Items listed in a dataset:

=====

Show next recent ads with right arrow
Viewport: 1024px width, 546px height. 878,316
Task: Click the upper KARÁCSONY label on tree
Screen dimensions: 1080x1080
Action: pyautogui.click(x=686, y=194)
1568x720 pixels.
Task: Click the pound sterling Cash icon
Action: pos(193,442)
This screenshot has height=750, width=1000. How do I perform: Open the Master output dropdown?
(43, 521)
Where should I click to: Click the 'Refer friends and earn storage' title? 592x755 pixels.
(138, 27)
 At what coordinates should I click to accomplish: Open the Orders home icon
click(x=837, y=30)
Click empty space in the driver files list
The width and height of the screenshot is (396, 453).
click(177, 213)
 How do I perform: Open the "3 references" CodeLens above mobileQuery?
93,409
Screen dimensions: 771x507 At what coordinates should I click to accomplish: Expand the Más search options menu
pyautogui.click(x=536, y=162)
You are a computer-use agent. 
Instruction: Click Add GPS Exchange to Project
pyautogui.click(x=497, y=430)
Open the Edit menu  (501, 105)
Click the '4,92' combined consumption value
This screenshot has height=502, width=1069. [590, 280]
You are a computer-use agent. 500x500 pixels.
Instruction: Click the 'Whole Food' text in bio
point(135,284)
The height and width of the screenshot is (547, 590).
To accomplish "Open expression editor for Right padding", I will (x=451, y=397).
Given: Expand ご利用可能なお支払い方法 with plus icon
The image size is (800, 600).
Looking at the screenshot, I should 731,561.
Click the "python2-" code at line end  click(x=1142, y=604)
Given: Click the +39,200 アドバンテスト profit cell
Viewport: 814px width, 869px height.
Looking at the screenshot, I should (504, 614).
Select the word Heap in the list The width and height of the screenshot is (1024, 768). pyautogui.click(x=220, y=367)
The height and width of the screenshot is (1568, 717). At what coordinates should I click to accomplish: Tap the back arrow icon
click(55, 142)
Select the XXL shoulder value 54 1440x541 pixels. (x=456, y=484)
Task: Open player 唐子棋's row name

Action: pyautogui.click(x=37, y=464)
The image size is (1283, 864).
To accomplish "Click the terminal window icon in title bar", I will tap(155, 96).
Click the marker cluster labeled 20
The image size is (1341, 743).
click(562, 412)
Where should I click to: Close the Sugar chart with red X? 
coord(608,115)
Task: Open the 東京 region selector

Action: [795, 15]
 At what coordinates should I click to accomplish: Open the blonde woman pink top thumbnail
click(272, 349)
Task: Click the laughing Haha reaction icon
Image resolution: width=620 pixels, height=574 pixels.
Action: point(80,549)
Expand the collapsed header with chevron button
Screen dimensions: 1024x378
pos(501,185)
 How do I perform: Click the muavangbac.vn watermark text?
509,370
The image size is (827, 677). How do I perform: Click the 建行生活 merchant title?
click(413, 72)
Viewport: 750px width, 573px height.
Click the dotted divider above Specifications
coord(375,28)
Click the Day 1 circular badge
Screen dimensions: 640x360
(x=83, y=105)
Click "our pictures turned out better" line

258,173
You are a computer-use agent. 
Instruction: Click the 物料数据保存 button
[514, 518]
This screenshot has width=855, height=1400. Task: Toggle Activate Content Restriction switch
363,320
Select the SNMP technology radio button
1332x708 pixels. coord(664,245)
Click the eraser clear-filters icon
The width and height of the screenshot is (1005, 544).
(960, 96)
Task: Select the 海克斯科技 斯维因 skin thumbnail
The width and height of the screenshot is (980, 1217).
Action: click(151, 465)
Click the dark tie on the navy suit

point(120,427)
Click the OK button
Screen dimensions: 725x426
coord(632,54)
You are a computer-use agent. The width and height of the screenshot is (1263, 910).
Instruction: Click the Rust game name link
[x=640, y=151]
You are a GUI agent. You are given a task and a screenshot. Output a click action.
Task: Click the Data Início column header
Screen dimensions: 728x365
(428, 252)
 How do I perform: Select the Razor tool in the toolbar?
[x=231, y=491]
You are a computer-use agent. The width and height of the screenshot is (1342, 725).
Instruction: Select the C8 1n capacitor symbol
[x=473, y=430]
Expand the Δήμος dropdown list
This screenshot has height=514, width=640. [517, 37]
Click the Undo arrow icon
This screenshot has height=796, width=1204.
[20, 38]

=====

> **TASK ITEM**: An exact copy of every record is what the answer must contain.

> **SOLUTION FOR THIS TASK**:
Show next recent ads with right arrow
Viewport: 1024px width, 546px height. 878,316
Task: Click the upper KARÁCSONY label on tree
Screen dimensions: 1080x1080
Action: pyautogui.click(x=686, y=194)
1568x720 pixels.
Task: Click the pound sterling Cash icon
Action: pos(193,442)
This screenshot has height=750, width=1000. How do I perform: Open the Master output dropdown?
(43, 521)
Where should I click to: Click the 'Refer friends and earn storage' title? 592x755 pixels.
(138, 27)
 At what coordinates should I click to accomplish: Open the Orders home icon
click(x=837, y=30)
Click empty space in the driver files list
The width and height of the screenshot is (396, 453).
click(177, 213)
 How do I perform: Open the "3 references" CodeLens above mobileQuery?
93,409
Screen dimensions: 771x507 At what coordinates should I click to accomplish: Expand the Más search options menu
pyautogui.click(x=536, y=162)
You are a computer-use agent. 
Instruction: Click Add GPS Exchange to Project
pyautogui.click(x=497, y=430)
Open the Edit menu  (501, 105)
Click the '4,92' combined consumption value
This screenshot has height=502, width=1069. [590, 280]
You are a computer-use agent. 500x500 pixels.
Instruction: Click the 'Whole Food' text in bio
point(135,284)
The height and width of the screenshot is (547, 590).
To accomplish "Open expression editor for Right padding", I will (x=451, y=397).
Given: Expand ご利用可能なお支払い方法 with plus icon
The image size is (800, 600).
Looking at the screenshot, I should 731,561.
Click the "python2-" code at line end  click(x=1142, y=604)
Given: Click the +39,200 アドバンテスト profit cell
Viewport: 814px width, 869px height.
Looking at the screenshot, I should (504, 614).
Select the word Heap in the list The width and height of the screenshot is (1024, 768). pyautogui.click(x=220, y=367)
The height and width of the screenshot is (1568, 717). At what coordinates should I click to accomplish: Tap the back arrow icon
click(55, 142)
Select the XXL shoulder value 54 1440x541 pixels. (x=456, y=484)
Task: Open player 唐子棋's row name

Action: pyautogui.click(x=37, y=464)
The image size is (1283, 864).
To accomplish "Click the terminal window icon in title bar", I will tap(155, 96).
Click the marker cluster labeled 20
The image size is (1341, 743).
click(562, 412)
Where should I click to: Close the Sugar chart with red X? 
coord(608,115)
Task: Open the 東京 region selector

Action: [795, 15]
 At what coordinates should I click to accomplish: Open the blonde woman pink top thumbnail
click(272, 349)
Task: Click the laughing Haha reaction icon
Image resolution: width=620 pixels, height=574 pixels.
Action: point(80,549)
Expand the collapsed header with chevron button
Screen dimensions: 1024x378
pos(501,185)
 How do I perform: Click the muavangbac.vn watermark text?
509,370
The image size is (827, 677). How do I perform: Click the 建行生活 merchant title?
click(413, 72)
Viewport: 750px width, 573px height.
Click the dotted divider above Specifications
coord(375,28)
Click the Day 1 circular badge
Screen dimensions: 640x360
(x=83, y=105)
Click "our pictures turned out better" line

258,173
You are a computer-use agent. 
Instruction: Click the 物料数据保存 button
[514, 518]
This screenshot has width=855, height=1400. Task: Toggle Activate Content Restriction switch
363,320
Select the SNMP technology radio button
1332x708 pixels. coord(664,245)
Click the eraser clear-filters icon
The width and height of the screenshot is (1005, 544).
(960, 96)
Task: Select the 海克斯科技 斯维因 skin thumbnail
The width and height of the screenshot is (980, 1217).
Action: click(151, 465)
Click the dark tie on the navy suit

point(120,427)
Click the OK button
Screen dimensions: 725x426
coord(632,54)
You are a computer-use agent. The width and height of the screenshot is (1263, 910).
Instruction: Click the Rust game name link
[x=640, y=151]
You are a GUI agent. You are given a task and a screenshot. Output a click action.
Task: Click the Data Início column header
Screen dimensions: 728x365
(428, 252)
 How do I perform: Select the Razor tool in the toolbar?
[x=231, y=491]
You are a computer-use agent. The width and height of the screenshot is (1342, 725).
Instruction: Select the C8 1n capacitor symbol
[x=473, y=430]
Expand the Δήμος dropdown list
This screenshot has height=514, width=640. [517, 37]
Click the Undo arrow icon
This screenshot has height=796, width=1204.
[20, 38]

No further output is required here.